A trail map is a map used to aid in navigation and can symbolize an assorted amount of information of a particular area or contain only a single representation of the data it represents.

== Overview ==
Trail maps are produced in a variety of scales, sizes, formats, and media, depending on the audience and purpose of the map. Some trail maps have been extensively edited for content giving detail about nearby features, places of interest, or interesting facts, while some maps may only give minimal information of the trail.

Hiking sometimes requires planning. Some web sites offer hikers necessary preparation “must-haves” when packing for a trip as well as information about various trails around the country. Included in the list of these essentials is the trail map.

Navigating through, to, and away from people's destinations require, in many instances, the use of maps, descriptions of or around those places, and/or a combination of these displayed on paper or through today's extended market of GPS devices. The maps help give the reader a graphic representation of the environment and may vary in the level of spatiality and labeling. Additionally, the written descriptions of a place also vary in the levels of spatial and labeling detail.

The personal experience coupled with the memory of an environment can change as a function of these mapping variations. Experiments have demonstrated that by reducing spatial details through ‘graphic generalization’ one can increase memory. Likewise, verbally presented information additionally reveals the importance of a balance between spatial and verbal detail in maps.

GPS and the integrated digital map technology is rapidly become the choice of many mountaineers in place the traditional paper map and compass. Additionally, some camera's have a GPS module included internally that allow the digital image to contain geographic coordinates that can help determine the location where the picture was taken. GPS has also helped with research and expeditions. GPS devices, along with satellite data has helped determine the heights of mountain peaks as well as the depths of subterranean pits and caves.

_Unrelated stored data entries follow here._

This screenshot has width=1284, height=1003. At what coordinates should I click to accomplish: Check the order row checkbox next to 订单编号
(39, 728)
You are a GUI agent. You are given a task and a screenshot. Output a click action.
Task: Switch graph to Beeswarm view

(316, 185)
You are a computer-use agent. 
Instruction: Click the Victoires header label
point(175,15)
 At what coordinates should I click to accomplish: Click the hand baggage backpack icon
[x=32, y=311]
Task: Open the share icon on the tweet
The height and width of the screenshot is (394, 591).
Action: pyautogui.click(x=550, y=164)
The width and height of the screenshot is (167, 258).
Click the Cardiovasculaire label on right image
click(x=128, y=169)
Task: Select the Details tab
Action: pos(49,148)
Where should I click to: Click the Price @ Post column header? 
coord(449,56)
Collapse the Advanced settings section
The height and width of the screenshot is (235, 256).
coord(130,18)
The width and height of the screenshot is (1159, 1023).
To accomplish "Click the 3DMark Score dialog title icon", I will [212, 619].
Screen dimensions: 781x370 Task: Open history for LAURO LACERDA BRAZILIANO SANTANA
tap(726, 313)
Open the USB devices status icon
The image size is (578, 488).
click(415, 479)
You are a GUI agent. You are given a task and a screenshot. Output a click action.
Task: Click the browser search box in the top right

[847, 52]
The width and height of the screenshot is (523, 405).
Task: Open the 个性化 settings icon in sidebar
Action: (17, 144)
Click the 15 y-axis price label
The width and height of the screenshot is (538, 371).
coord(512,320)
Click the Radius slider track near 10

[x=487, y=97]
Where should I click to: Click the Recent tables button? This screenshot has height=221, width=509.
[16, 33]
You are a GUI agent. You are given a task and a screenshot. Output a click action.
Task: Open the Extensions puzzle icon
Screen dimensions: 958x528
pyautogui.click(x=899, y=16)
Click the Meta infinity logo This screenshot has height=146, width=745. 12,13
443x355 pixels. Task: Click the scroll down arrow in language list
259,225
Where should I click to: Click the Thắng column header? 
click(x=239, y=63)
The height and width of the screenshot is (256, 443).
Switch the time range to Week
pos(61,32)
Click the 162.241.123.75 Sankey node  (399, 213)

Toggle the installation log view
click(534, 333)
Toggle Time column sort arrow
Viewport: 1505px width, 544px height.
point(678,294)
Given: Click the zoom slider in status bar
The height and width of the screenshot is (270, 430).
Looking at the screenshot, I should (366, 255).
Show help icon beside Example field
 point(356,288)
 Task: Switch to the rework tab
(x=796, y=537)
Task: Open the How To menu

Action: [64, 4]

Interactive web services like Wikimapia and Google Maps support user-generated and modifiable maps. Users can import and ‘mashup’ shared source code into their own mapping service or they can geotag online content using markup languages to share information about their geographic location. New digital geospatial information is captured from normal activities of daily life, such as public transit agencies tracking locations of electronic payment with cards to board a bus, or GPS enabled cell phones that can track our movements and location.